***** INFORMATION SUPPLIED

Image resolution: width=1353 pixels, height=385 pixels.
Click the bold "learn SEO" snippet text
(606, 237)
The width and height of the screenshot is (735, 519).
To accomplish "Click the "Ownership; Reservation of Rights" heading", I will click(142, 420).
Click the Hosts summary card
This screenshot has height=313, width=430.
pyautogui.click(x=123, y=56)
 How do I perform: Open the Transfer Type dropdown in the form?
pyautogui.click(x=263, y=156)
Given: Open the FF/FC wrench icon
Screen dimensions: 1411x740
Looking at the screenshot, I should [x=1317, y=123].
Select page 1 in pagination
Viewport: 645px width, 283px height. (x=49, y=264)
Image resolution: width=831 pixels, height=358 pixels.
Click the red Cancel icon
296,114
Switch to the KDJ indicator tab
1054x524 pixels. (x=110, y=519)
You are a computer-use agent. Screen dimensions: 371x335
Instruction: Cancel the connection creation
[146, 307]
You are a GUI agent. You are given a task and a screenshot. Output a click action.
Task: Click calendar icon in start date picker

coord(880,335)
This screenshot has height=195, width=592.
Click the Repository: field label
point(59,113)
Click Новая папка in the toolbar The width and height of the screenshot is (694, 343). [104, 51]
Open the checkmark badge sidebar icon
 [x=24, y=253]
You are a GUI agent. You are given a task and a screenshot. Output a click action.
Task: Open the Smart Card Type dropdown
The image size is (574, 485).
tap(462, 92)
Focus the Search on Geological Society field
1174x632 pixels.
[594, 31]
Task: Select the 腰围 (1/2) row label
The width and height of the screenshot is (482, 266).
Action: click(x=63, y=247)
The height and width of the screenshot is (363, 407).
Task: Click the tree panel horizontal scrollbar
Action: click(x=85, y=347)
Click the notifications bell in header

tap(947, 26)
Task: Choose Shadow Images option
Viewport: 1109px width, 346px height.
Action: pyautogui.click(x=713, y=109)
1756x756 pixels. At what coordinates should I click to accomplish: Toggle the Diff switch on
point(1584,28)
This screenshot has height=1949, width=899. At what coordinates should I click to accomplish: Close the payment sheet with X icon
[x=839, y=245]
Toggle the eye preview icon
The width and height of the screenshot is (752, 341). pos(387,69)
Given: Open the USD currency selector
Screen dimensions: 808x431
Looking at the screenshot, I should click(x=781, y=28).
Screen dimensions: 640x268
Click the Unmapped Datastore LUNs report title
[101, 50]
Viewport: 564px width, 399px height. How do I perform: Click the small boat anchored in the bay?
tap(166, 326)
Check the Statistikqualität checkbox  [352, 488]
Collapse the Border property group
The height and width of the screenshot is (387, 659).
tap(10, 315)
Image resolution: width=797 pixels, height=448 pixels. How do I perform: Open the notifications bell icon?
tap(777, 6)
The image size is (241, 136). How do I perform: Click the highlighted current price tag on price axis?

**********

### WHAT IS EXPECTED
Retype the whole listing exactly.

### EXERCISE SOLUTION
Image resolution: width=1353 pixels, height=385 pixels.
Click the bold "learn SEO" snippet text
(606, 237)
The width and height of the screenshot is (735, 519).
To accomplish "Click the "Ownership; Reservation of Rights" heading", I will click(142, 420).
Click the Hosts summary card
This screenshot has height=313, width=430.
pyautogui.click(x=123, y=56)
 How do I perform: Open the Transfer Type dropdown in the form?
pyautogui.click(x=263, y=156)
Given: Open the FF/FC wrench icon
Screen dimensions: 1411x740
Looking at the screenshot, I should [x=1317, y=123].
Select page 1 in pagination
Viewport: 645px width, 283px height. (x=49, y=264)
Image resolution: width=831 pixels, height=358 pixels.
Click the red Cancel icon
296,114
Switch to the KDJ indicator tab
1054x524 pixels. (x=110, y=519)
You are a computer-use agent. Screen dimensions: 371x335
Instruction: Cancel the connection creation
[146, 307]
You are a GUI agent. You are given a task and a screenshot. Output a click action.
Task: Click calendar icon in start date picker

coord(880,335)
This screenshot has height=195, width=592.
Click the Repository: field label
point(59,113)
Click Новая папка in the toolbar The width and height of the screenshot is (694, 343). [104, 51]
Open the checkmark badge sidebar icon
 [x=24, y=253]
You are a GUI agent. You are given a task and a screenshot. Output a click action.
Task: Open the Smart Card Type dropdown
The image size is (574, 485).
tap(462, 92)
Focus the Search on Geological Society field
1174x632 pixels.
[594, 31]
Task: Select the 腰围 (1/2) row label
The width and height of the screenshot is (482, 266).
Action: click(x=63, y=247)
The height and width of the screenshot is (363, 407).
Task: Click the tree panel horizontal scrollbar
Action: click(x=85, y=347)
Click the notifications bell in header

tap(947, 26)
Task: Choose Shadow Images option
Viewport: 1109px width, 346px height.
Action: pyautogui.click(x=713, y=109)
1756x756 pixels. At what coordinates should I click to accomplish: Toggle the Diff switch on
point(1584,28)
This screenshot has height=1949, width=899. At what coordinates should I click to accomplish: Close the payment sheet with X icon
[x=839, y=245]
Toggle the eye preview icon
The width and height of the screenshot is (752, 341). pos(387,69)
Given: Open the USD currency selector
Screen dimensions: 808x431
Looking at the screenshot, I should click(x=781, y=28).
Screen dimensions: 640x268
Click the Unmapped Datastore LUNs report title
[101, 50]
Viewport: 564px width, 399px height. How do I perform: Click the small boat anchored in the bay?
tap(166, 326)
Check the Statistikqualität checkbox  [352, 488]
Collapse the Border property group
The height and width of the screenshot is (387, 659).
tap(10, 315)
Image resolution: width=797 pixels, height=448 pixels. How do I perform: Open the notifications bell icon?
tap(777, 6)
The image size is (241, 136). How do I perform: Click the highlighted current price tag on price axis?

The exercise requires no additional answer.